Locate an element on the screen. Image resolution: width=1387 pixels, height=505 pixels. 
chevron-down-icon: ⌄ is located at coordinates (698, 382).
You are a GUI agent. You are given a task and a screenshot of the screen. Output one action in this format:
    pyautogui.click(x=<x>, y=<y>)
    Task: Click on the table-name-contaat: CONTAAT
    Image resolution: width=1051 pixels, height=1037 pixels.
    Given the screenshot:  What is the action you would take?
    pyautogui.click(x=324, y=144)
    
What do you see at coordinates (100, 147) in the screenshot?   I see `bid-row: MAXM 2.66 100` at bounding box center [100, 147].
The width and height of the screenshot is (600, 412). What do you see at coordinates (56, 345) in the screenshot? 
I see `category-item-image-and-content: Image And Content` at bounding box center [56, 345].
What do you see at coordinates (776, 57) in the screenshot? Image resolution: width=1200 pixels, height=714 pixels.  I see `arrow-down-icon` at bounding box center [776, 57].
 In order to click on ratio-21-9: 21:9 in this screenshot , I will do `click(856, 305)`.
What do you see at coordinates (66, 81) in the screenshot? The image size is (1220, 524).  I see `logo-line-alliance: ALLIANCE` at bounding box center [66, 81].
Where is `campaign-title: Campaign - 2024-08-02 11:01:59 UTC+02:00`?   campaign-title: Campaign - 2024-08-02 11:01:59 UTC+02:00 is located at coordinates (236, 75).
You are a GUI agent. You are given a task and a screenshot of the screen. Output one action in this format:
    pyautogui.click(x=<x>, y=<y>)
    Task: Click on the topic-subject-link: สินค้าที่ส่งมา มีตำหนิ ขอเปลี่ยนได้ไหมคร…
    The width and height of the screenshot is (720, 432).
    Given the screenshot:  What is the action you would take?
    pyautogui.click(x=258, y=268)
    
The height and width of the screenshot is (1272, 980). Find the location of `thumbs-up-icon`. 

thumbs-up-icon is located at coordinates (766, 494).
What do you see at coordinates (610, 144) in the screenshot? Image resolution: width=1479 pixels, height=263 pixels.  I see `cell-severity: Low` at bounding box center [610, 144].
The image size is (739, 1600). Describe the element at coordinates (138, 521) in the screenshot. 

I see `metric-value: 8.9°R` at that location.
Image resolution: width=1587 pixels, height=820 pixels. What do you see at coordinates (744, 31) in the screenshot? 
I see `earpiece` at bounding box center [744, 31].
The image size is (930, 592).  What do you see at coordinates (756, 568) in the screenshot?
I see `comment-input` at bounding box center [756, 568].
──────────────────────────────
Task statement: Duplicate the material from the line with "The width and height of the screenshot is (600, 412)." up to and including the line with "What do you see at coordinates (776, 57)", keeping every character the same.

Written response:
The width and height of the screenshot is (600, 412). What do you see at coordinates (56, 345) in the screenshot? 
I see `category-item-image-and-content: Image And Content` at bounding box center [56, 345].
What do you see at coordinates (776, 57) in the screenshot? Image resolution: width=1200 pixels, height=714 pixels.  I see `arrow-down-icon` at bounding box center [776, 57].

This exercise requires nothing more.